## TASK TO CARRY OUT
Repeat word for word everything from the line containing "The image size is (787, 663)." to the end of the listing, first and last lines included, and only that.
*** MATERIAL FOR THE TASK Section Begins ***
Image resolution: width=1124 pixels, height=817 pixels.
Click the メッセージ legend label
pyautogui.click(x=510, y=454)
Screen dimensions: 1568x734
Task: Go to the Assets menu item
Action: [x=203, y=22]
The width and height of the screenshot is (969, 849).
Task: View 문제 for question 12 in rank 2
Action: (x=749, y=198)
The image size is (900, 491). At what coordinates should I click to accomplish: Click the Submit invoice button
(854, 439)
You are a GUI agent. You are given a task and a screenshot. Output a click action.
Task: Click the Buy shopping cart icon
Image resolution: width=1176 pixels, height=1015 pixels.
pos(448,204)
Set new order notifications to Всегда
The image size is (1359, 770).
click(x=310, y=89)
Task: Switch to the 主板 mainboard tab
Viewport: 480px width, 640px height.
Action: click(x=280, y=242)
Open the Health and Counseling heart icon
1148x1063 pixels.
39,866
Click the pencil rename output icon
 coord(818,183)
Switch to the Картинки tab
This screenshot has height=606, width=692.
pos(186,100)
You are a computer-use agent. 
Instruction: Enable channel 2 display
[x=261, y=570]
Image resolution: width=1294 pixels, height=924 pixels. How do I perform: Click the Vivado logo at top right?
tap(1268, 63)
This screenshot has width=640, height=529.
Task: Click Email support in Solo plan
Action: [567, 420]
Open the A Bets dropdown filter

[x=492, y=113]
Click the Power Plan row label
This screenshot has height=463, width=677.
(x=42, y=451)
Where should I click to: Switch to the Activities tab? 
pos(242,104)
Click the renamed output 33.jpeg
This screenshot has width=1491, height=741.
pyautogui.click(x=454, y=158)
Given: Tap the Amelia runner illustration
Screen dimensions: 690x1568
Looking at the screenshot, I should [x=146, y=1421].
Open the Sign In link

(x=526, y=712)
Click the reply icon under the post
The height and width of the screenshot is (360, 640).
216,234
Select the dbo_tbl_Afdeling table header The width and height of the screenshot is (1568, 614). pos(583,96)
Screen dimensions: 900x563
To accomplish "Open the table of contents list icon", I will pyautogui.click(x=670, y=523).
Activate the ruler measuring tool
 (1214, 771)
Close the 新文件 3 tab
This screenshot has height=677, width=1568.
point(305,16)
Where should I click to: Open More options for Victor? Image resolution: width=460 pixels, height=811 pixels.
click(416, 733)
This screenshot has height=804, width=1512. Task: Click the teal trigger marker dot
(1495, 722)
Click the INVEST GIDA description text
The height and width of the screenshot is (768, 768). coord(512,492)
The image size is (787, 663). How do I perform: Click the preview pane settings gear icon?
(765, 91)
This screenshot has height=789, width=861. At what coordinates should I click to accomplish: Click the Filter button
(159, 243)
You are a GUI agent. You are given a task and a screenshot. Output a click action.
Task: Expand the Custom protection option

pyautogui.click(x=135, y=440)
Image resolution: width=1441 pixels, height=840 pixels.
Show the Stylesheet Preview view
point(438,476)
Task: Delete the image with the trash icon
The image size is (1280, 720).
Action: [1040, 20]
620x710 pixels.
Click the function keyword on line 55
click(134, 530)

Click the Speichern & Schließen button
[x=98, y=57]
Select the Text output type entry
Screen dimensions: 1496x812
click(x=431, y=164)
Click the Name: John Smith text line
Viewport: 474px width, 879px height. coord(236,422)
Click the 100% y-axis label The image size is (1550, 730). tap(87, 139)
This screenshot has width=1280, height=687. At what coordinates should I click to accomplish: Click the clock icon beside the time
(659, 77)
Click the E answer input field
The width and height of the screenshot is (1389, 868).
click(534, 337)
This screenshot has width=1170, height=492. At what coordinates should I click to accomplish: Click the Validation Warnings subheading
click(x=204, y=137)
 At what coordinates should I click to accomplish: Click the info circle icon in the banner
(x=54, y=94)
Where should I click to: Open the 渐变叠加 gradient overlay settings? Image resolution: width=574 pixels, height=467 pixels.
*** MATERIAL FOR THE TASK Section Ends ***
## ANSWER TO THE EXERCISE
The image size is (787, 663). How do I perform: Click the preview pane settings gear icon?
(765, 91)
This screenshot has height=789, width=861. At what coordinates should I click to accomplish: Click the Filter button
(159, 243)
You are a GUI agent. You are given a task and a screenshot. Output a click action.
Task: Expand the Custom protection option

pyautogui.click(x=135, y=440)
Image resolution: width=1441 pixels, height=840 pixels.
Show the Stylesheet Preview view
point(438,476)
Task: Delete the image with the trash icon
The image size is (1280, 720).
Action: [1040, 20]
620x710 pixels.
Click the function keyword on line 55
click(134, 530)

Click the Speichern & Schließen button
[x=98, y=57]
Select the Text output type entry
Screen dimensions: 1496x812
click(x=431, y=164)
Click the Name: John Smith text line
Viewport: 474px width, 879px height. coord(236,422)
Click the 100% y-axis label The image size is (1550, 730). tap(87, 139)
This screenshot has width=1280, height=687. At what coordinates should I click to accomplish: Click the clock icon beside the time
(659, 77)
Click the E answer input field
The width and height of the screenshot is (1389, 868).
click(534, 337)
This screenshot has width=1170, height=492. At what coordinates should I click to accomplish: Click the Validation Warnings subheading
click(x=204, y=137)
 At what coordinates should I click to accomplish: Click the info circle icon in the banner
(x=54, y=94)
Where should I click to: Open the 渐变叠加 gradient overlay settings? Image resolution: width=574 pixels, height=467 pixels.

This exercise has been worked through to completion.